Hanover Square Press, 2022
Illustrated. 347 pp.
In a series of interviews with musicians and other performing artists, composer Steve Reich discusses contemporary music performance over the last 50 years in the U.S. and Western Europe.
In the process we learn about Reich’s formative years, his attraction to Early Music (especially Perotin), his life-changing introduction to Stravinsky’s music, his love of Balinese gamelan, his lack of engagement with music of the Classic and Romantic periods, and his use of tape as a compositional device.
The 19 interview subjects offer varying perspectives on performing Reich’s pieces, including Drumming, Music for 18 Musicians, Different Trains, Tehillim, Electric Counterpoint, WTC 9/11, and Four Organs.
In turn, Reich encourages his colleagues to discuss their own artistic development and creative processes, which is a real treat if you follow the careers of Brian Eno, Michael Tilson-Thomas, Jonny Greenwood, the Kronos Quartet, or Stephen Sondheim.
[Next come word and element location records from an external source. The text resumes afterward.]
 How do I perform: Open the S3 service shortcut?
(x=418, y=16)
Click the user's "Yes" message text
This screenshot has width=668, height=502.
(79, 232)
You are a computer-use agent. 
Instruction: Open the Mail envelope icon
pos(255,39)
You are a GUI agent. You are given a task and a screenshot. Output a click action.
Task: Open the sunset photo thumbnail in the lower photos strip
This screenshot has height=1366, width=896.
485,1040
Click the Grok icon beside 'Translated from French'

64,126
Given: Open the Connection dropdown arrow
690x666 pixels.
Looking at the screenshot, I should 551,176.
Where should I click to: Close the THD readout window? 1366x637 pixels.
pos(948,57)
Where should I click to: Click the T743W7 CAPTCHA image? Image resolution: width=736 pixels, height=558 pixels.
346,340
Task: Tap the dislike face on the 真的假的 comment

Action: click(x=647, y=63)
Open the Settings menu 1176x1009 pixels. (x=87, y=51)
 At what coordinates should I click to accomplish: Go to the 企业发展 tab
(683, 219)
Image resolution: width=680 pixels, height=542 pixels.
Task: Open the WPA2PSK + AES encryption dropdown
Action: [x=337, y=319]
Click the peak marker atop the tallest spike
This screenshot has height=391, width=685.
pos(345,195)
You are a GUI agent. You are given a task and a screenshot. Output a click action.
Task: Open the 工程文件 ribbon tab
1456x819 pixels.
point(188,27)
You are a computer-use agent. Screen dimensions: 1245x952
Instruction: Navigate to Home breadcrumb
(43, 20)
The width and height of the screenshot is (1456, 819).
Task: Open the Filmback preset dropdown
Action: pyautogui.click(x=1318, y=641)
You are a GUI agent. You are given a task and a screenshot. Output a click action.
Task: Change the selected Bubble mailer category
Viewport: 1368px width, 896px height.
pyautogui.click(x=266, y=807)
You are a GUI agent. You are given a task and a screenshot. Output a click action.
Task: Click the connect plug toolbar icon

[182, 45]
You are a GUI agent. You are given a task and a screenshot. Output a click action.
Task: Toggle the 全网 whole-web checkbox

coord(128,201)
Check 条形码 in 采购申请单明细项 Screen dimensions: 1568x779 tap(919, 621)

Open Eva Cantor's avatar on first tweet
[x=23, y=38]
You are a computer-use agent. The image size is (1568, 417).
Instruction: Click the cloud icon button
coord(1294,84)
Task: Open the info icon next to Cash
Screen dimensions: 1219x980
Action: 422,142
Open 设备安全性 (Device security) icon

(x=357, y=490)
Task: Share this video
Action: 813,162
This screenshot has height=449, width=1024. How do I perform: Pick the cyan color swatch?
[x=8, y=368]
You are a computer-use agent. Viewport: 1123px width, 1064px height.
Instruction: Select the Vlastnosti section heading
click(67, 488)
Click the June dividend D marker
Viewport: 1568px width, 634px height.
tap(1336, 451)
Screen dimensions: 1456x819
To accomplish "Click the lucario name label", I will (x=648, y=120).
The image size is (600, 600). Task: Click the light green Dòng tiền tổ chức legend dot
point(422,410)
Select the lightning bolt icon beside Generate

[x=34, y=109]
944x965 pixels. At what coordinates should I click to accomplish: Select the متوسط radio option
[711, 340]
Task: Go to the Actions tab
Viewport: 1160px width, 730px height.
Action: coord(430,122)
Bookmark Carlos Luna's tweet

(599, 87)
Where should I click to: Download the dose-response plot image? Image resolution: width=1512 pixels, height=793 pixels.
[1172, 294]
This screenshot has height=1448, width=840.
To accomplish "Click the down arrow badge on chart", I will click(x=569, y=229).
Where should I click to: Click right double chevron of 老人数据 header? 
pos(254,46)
Making brief cameo appearances amidst these conversations are David Bowie, John Cage, John Coltrane, Miles Davis, and Pat Metheny.
This collection of interviews will entertain any reader with some knowledge of 20th-Century music in general and Reich in particular. At times the discussions of music theory and fine points of performance get really deep into the weeds, and might be skimmed over. And, truth be told, hyperbole is used quite liberally, making one wonder whether perhaps Reich can fly under his own power.
But Reich is not stuck on himself. He eagerly probes these composers and instrumentalists about their work and the reader senses a real shared admiration among these artists. The book is about all 19 of these creative spirits and their contributions to culture over the past five decades.